To ensure security parity between local development and production:
*   **Local Development:** Uses a **Double Proxy** pattern.
    *   **Frontend Proxy:** Forwards browser requests to the Next.js server.
    *   **Backend Proxy:** Authenticated tunnel that securely exposes the Cloud Run backend to the local frontend.
*   **Production:** Access is controlled via **Google Cloud IAM**. The Cloud Run services are deployed with `--no-allow-unauthenticated` (except for the frontend ingress where appropriate, or behind a Load Balancer).

### 3.2 Credential Isolation
*   **No Client-Side Secrets:** The Frontend **never** possesses API keys or Service Account credentials.
*   **Backend Identity:** The Backend runs as a specific **Service Account** (`financial-advisor-sa`).
*   **ADC:** The Backend uses **Application Default Credentials (ADC)** to authenticate with Vertex AI, Gemini, and Firestore. This eliminates the need for hardcoded keys in the source code.

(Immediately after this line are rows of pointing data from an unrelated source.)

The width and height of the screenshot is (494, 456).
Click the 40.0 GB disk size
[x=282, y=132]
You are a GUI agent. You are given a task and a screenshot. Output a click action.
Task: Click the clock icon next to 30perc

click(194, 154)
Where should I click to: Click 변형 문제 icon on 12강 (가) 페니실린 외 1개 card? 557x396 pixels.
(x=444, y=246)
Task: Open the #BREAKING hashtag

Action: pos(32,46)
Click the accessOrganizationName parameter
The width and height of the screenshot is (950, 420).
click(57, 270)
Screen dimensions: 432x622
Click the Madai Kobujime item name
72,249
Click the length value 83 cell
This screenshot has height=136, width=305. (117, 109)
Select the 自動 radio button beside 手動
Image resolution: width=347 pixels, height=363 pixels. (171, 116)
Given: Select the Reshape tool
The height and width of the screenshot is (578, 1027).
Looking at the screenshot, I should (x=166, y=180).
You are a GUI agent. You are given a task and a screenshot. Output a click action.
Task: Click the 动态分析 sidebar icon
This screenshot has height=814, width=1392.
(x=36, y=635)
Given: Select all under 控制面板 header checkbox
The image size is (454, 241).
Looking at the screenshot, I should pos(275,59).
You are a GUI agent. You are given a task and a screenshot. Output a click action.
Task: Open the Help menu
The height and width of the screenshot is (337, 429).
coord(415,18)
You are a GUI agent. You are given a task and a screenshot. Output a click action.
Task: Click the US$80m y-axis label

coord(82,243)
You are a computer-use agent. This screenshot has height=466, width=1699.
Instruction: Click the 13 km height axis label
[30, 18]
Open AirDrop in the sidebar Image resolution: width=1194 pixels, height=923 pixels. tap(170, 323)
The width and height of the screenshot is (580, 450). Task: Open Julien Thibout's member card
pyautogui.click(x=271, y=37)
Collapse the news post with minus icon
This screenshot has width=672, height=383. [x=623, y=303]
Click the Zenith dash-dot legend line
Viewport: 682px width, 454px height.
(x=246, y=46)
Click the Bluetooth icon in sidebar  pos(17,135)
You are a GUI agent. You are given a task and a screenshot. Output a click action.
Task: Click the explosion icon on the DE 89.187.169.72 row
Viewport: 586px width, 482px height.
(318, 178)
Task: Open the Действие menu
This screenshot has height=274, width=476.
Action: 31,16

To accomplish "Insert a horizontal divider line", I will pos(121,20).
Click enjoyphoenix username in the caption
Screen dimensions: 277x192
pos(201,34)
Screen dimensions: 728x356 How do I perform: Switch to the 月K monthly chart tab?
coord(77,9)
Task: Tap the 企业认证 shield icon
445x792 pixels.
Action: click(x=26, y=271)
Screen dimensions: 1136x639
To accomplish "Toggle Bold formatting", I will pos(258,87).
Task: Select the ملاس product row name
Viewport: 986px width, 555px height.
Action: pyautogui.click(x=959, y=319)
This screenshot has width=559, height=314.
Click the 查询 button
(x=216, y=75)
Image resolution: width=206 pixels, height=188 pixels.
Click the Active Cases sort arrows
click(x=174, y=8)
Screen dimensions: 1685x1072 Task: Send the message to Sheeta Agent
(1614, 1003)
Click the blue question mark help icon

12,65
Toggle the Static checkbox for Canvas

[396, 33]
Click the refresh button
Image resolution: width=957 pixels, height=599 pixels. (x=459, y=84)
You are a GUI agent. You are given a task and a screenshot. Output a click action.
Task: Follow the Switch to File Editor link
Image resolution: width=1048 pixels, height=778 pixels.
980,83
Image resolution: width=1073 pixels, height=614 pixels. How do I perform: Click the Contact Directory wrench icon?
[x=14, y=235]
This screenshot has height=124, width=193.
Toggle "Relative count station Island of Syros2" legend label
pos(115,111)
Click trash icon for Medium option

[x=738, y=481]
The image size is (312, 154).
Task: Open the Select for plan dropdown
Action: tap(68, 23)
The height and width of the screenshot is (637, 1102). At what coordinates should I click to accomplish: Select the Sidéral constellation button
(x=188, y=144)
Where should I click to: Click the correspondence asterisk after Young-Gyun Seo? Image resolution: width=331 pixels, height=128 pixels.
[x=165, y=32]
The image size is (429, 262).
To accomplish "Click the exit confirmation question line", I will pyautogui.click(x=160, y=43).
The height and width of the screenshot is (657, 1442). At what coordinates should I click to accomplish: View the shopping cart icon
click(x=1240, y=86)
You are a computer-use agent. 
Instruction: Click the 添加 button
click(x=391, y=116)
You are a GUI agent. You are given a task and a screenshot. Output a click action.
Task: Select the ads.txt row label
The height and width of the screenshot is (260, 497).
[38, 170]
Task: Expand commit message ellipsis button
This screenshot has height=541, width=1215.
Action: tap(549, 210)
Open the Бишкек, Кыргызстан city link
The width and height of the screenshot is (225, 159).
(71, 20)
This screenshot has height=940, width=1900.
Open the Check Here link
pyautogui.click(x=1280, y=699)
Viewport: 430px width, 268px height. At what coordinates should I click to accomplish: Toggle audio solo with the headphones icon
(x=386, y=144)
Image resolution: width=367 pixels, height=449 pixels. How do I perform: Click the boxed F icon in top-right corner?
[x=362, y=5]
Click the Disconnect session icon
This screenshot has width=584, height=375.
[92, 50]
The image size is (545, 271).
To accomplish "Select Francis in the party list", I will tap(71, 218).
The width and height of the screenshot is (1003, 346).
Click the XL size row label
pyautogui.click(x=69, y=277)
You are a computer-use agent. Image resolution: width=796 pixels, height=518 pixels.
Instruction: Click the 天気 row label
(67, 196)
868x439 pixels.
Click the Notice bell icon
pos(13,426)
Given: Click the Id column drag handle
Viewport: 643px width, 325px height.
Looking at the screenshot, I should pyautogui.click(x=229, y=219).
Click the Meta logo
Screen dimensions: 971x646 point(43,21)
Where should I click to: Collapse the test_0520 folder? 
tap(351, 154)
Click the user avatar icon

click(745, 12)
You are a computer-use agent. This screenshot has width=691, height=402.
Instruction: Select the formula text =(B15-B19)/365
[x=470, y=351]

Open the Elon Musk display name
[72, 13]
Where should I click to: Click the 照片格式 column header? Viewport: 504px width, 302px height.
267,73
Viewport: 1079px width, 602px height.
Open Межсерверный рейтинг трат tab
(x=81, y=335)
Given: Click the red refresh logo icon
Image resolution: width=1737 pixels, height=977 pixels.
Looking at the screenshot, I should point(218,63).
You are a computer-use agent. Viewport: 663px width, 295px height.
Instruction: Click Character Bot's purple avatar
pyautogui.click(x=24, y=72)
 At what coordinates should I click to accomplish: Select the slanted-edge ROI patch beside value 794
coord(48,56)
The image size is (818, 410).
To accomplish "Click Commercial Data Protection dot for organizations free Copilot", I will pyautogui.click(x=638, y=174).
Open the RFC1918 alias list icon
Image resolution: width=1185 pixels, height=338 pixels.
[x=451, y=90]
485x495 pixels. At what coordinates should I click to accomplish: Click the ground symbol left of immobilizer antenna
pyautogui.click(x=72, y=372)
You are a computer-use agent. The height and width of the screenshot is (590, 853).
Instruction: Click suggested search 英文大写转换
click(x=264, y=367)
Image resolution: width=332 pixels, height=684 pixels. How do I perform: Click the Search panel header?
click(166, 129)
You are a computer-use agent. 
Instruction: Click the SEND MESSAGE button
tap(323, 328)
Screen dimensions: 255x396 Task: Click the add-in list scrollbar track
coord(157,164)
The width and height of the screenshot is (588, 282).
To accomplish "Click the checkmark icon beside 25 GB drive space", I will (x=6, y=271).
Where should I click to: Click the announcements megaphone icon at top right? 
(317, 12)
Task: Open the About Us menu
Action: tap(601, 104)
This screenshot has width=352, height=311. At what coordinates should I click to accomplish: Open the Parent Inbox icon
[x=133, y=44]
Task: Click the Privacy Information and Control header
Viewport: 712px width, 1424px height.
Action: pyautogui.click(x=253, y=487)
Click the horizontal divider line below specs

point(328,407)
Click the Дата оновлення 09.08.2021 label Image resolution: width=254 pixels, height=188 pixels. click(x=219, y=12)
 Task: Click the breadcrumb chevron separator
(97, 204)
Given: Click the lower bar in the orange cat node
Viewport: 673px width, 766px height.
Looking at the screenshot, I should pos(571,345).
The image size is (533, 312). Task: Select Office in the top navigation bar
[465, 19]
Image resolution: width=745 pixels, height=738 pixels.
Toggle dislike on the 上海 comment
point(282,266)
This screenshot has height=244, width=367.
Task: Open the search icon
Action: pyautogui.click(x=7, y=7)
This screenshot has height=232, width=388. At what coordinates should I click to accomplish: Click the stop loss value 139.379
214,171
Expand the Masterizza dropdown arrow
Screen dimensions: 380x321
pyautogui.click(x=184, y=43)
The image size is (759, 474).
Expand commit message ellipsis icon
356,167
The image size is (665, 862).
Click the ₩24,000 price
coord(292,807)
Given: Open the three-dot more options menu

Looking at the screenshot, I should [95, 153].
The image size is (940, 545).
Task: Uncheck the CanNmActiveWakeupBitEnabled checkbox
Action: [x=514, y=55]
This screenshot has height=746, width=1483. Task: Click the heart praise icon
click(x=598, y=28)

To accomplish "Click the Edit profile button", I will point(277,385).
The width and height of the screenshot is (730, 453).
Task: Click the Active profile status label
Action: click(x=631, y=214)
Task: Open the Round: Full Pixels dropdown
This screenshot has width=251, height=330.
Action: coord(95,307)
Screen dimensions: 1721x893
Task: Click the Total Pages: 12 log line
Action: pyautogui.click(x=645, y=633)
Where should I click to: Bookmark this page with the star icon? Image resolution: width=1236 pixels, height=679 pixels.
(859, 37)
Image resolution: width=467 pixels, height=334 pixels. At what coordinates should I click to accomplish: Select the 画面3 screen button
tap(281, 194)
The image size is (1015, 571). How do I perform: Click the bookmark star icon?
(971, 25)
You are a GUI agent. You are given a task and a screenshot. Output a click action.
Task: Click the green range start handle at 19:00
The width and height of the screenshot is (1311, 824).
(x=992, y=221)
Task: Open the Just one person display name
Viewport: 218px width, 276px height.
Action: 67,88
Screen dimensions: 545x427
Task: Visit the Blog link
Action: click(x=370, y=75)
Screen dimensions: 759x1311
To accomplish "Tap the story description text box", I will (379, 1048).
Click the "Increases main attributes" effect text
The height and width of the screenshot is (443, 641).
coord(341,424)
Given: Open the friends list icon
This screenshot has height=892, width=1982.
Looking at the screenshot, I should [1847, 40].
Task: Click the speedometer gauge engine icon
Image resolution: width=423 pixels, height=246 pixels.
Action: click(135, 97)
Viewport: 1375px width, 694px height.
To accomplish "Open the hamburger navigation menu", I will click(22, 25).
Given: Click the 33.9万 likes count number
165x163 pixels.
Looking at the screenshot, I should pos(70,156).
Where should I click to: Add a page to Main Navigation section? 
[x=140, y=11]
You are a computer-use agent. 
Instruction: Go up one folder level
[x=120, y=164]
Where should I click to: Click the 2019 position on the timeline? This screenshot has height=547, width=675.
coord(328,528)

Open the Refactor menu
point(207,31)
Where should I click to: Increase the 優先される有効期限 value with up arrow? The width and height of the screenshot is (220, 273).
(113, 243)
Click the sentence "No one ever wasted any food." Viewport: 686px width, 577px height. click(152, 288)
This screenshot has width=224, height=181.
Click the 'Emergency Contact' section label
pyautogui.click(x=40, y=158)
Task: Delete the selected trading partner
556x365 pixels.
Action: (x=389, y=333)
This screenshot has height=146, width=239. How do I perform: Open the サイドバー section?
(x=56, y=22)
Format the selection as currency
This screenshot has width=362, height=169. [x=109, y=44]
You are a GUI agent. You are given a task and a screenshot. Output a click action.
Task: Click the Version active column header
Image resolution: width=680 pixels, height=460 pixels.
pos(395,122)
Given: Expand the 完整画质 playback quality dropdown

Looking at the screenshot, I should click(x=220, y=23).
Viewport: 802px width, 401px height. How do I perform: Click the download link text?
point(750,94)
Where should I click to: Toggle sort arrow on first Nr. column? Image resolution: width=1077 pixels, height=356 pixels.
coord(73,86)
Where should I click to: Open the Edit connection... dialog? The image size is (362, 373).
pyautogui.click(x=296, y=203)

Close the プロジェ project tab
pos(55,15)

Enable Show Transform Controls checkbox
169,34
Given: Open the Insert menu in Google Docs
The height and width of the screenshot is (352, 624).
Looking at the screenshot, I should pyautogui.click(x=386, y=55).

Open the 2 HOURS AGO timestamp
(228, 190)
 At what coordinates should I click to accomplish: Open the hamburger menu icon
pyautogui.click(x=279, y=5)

## 4. Data & Audio Protocol

### 4.1 Audio Contract
The system adheres to a strict audio format required by the Gemini Live API:
*   **Sample Rate:** 16,000 Hz (16kHz)
*   **Bit Depth:** 16-bit
*   **Channels:** Mono (1 Channel)
*   **Format:** Linear PCM
*   **Endianness:** Little Endian

### 4.2 WebSocket Protocol
Messages are JSON objects.

**Client -> Server:**
*   **Audio:** `{ "realtime_input": { "media_chunks": [{ "mime_type": "audio/pcm", "data": "<base64>" }] } }` (Wrapped by ADK)
*   **Text:** `{ "client_content": { "turn_complete": true, "turns": [{"role": "user", "parts": [{"text": "Hello"}]}] } }`

**Server -> Client:**
*   **Audio:** Binary Frame (Raw PCM 16-bit).
*   **Control/UI:**
    ```json
    {
      "server_content": {
        "model_turn": {
           "parts": [ { "executable_code": { ... } } ] 
        }
      },
      "tool_response": { ... }
    }
    ```

## 5. Configuration Management

### 5.1 Strategy
Configuration is centralized and strictly typed:
*   **`taskfile.env`:** The single source of truth for environment variables (Project ID, Branding, Corpus ID).
*   **`src/backend/app_settings/settings.py`:** A Pydantic `BaseSettings` model that validates environment variables at startup.

### 5.2 Validation
The application **fails fast** on startup if critical configuration (like `VERTEX_AI__PROJECT_ID`) is missing, ensuring configuration integrity.

## 6. Deployment Strategy

### 6.1 Orchestration
All lifecycle commands are defined in `Taskfile.yaml`:
*   **Abstraction:** Developers run `task deploy:all` instead of complex `gcloud` commands.
*   **Consistency:** The Taskfile ensures that the same build args and flags are used every time.

### 6.2 Infrastructure
Defined in `Taskfile.yaml` (acting as Infrastructure-as-Code lite):
*   **Cloud Run:** Two services (`backend`, `frontend`).
*   **Firestore:** One database (`financial-advisor`).
*   **GCS:** One bucket for RAG documents.
*   **Vertex AI:** One Search App and Corpus.